Top 10 Practical Pointers in Negotiating Commercial Leases if you are the Commercial Tenant

Many businesses lease real estate to operate and conduct their businesses. The commercial leases have become increasingly longer and more complicated over the years, and there is no such thing as a “standard lease”.

Listed below are 10 practical pointers you should review if you are planning to lease commercial space:

  1. Realistically assess your strengths and weaknesses and your negotiating position. From the landlord’s perspective, leases are essentially a form of financing for a landlord. Questions to ask yourself – how much space are you leasing? Is it a large or small portion in relation to the other space if you are in a multi-tenant Center? What is your financial strength? Also, consider the current condition of the real estate market. How long has the space been vacant? Is it in a desirable geographic area? All of these factors will affect how much you are able to negotiate the terms of the lease with the landlord, including the rent.
  2. Identify the “real” cost per square foot. Often, leases are “net leases” which means that the tenant pays a base rent per square foot plus additional rent per square foot.

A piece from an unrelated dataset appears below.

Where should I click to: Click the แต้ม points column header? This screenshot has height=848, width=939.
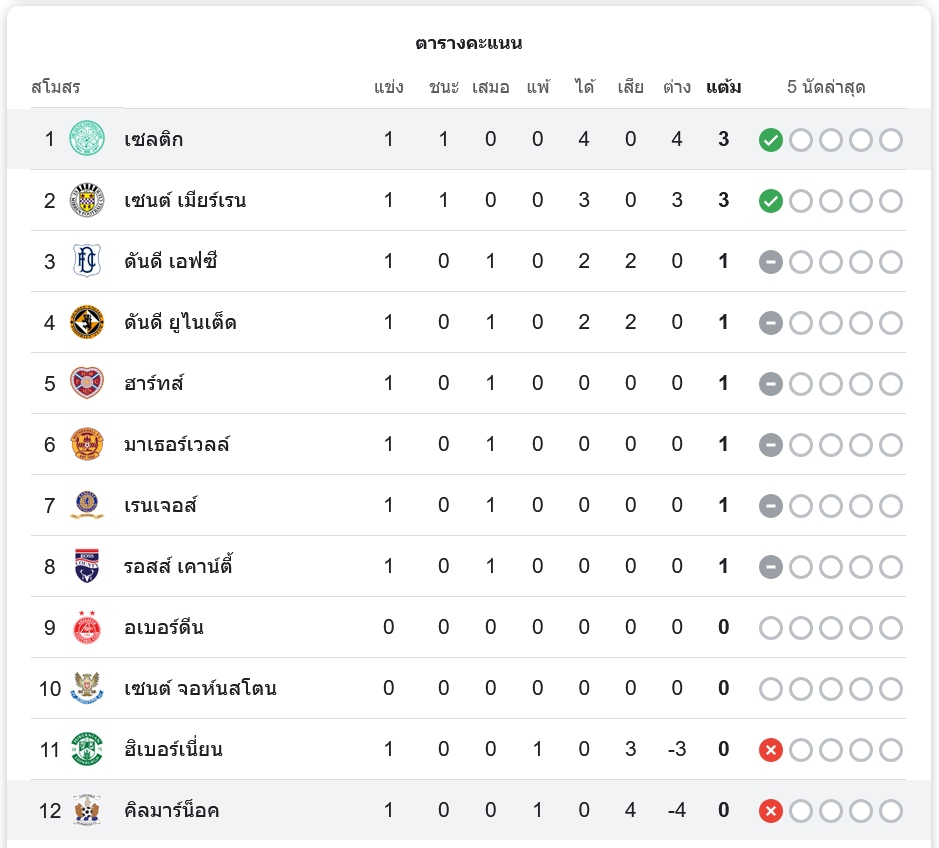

This additional rent usually consists of all of the landlord’s costs of maintaining and operating the space and often fluctuates over the lease term. This additional rent is either called Common Area Maintenance Charges (CAM) or Operating Expenses (OE). The cost of this additional rent can be substantial. The tenant usually pays a proportionate share of the CAM or OE. Find out what your particular share is and what the current additional rent is.
  3. Negotiate a Cap on the CAM or OE and other key provisions. Since a net lease usually passes all of the costs of maintaining and operating the space through to a tenant, you should negotiate certain protections. These include a cap or limit on any increase on the CAM or OE. Also, negotiate that any capital expenditure incurred by landlord, such as roof replacement or repaving a parking lot, are amortized over the useful life of the expenditure. Add a right to audit the landlord’s calculation of the CAM or OE.

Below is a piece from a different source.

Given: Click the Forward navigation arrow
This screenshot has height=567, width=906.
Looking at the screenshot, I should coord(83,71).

  4. Starting dates for possession, payment of base rent, and additional rent. These dates could all be different. Know what they are.
  5. Negotiating the Base Rent. If you wish to negotiate a lower base rent and the landlord is unwilling, ask the landlord for “free” base rent for a certain time period. Often, a landlord may agree to free rent instead of a reduction since it is more palatable to the landlord’s lender.
  6. HVAC replacement cost. The cost to replace an HVAC unit is not cheap. Since the landlord often will want the tenant to replace the HVAC unit if it fails, you should negotiate that you only pay for a proportionate share of the new unit based on the number of years remaining on the lease term and the useful life of the unit.
  7. Exclusive Use. Especially if your business is retail, you should negotiate that your business will be the only business of such type if you are in a multi-tenant center.
    Default and remedies. Now is the time to limit landlord’s rights if tenant fails to pay rent or otherwise defaults. Typical provisions include adding notice and grace periods and a cap on damages if the landlord accelerates the rent. Another provision is to require the landlord to attempt to rent the space to another tenant to reduce landlord’s damages.
  8. Signs. Have a clear understanding of where the tenant may place signs, including who pays for the cost of the sign. Most tenants will want to have its sign placed on any pylon sign or directory, but often there may be limited space on a pylon sign.
  9. Personal Guarantee. If the landlord is requesting a personal guarantee, try to negotiate a dollar limit on the guarantee or a staged release so that the guarantee is reduced over the term of the lease.